Recorded data:
--------------------------------

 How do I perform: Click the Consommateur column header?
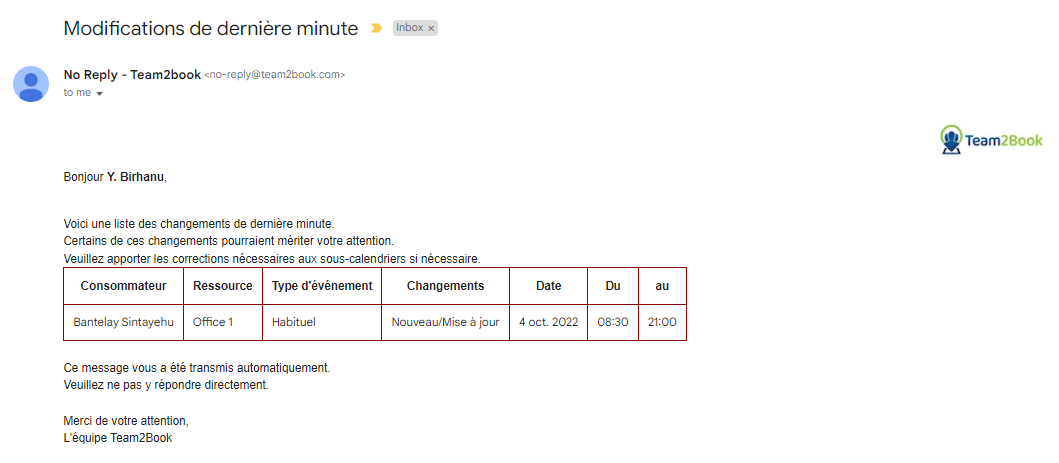click(124, 285)
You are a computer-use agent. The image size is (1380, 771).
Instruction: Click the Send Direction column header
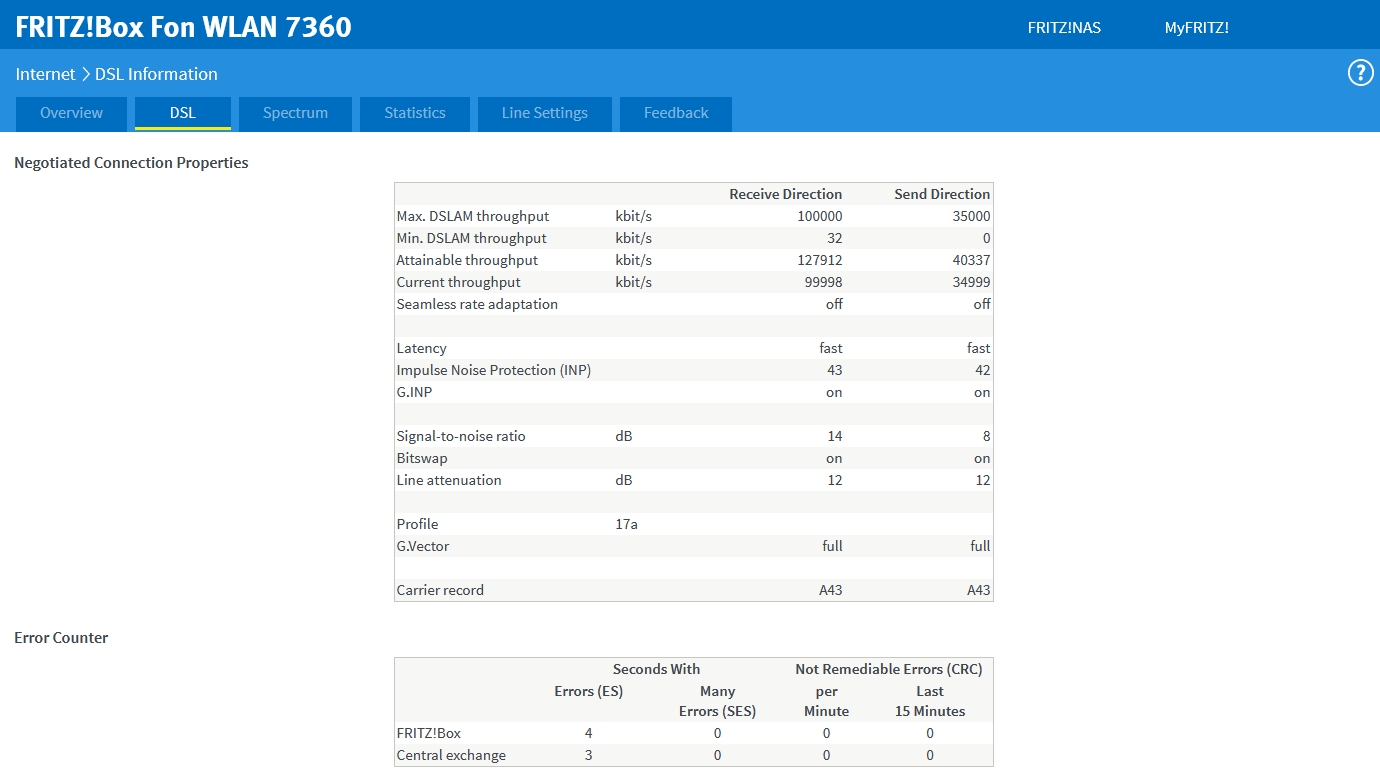pyautogui.click(x=942, y=194)
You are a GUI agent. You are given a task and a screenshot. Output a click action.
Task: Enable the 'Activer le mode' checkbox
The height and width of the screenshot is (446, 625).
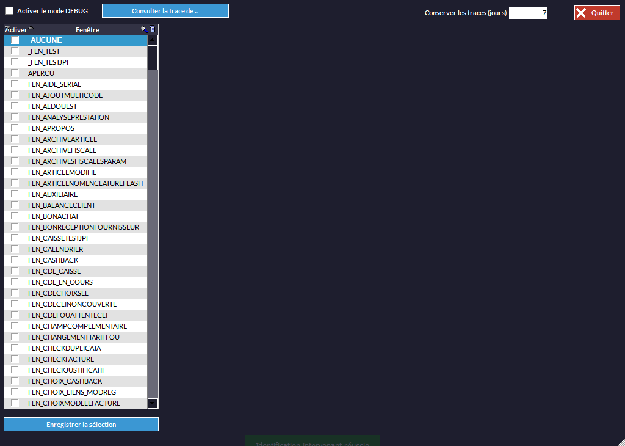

--------------------------------

Instructions for the task: Taking each record in turn, retype it exactly and drop any picture.

Response to the task:
 How do I perform: Click the Consommateur column header?
click(124, 285)
You are a computer-use agent. The image size is (1380, 771).
Instruction: Click the Send Direction column header
pyautogui.click(x=942, y=194)
You are a GUI agent. You are given a task and a screenshot. Output a click action.
Task: Enable the 'Activer le mode' checkbox
The height and width of the screenshot is (446, 625).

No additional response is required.